Passwords & 2FA
A practical guide for protecting online accounts with strong passwords, a password manager, and two-factor authentication.
Passwords are like keys. If the same key opens every door, one stolen key becomes a big problem.
The goal is simple:
- One account = one strong password
- Important accounts = password + 2FA
- Recovery codes = saved safely
Why passwords matter
Most people do not get hacked because someone βbreaks intoβ their computer like in a movie.
Often the problem is simpler:
- A website leaks passwords.
- The same password was reused somewhere else.
- An attacker tries that password on email, banking, social media, or cloud accounts.
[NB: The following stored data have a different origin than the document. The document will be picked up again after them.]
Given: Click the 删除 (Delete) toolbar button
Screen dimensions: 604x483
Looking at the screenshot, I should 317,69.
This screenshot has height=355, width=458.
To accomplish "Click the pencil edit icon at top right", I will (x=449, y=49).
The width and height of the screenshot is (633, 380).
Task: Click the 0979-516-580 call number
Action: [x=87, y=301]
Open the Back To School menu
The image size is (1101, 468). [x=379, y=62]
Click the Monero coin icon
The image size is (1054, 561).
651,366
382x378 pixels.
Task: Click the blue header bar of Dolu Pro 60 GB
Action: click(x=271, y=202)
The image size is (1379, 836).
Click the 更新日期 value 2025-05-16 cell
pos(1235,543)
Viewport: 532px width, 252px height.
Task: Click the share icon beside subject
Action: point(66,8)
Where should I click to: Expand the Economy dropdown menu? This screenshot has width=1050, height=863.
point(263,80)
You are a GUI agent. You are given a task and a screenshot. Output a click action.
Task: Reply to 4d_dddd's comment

- One reused password opens many doors.
This is called credential stuffing.
That is why password reuse is dangerous.
Password manager
A password manager stores your passwords safely so you do not have to remember all of them.
You only remember one strong master password.
Use a password manager for:
- Websites
- Apps
- Email accounts
- Server accounts
- Admin panels
- Recovery notes
- 2FA recovery codes, if you choose to store them there
Master password
The master password protects everything inside the password manager.
It should be:
- long
- unique
- not reused anywhere else
- hard to guess
- easy enough for you to remember
A good style is a passphrase.
Example idea:
- four or more random words
Do not use:
- your name
- your birthday
- your pet name
- your street
- your username
- password123
- small variations of old passwords
Good password habits
Use the password manager to generate random passwords.
Good:
- one strong random password per account
Bad:
- same password everywhere
- same password with small changes
- service name + year
- old password reused again
Example of bad pattern:
- Netflix2024!
- Netflix2025!
- Google2025!
This looks different, but the pattern is easy to guess.
Account priority
Start with the accounts that can unlock other accounts.
Highest priority:
- main email
- password manager
- banking
- phone account
- cloud storage
- domain registrar
- server admin accounts
- social media admin accounts
If the main email is compromised, many other accounts can be reset.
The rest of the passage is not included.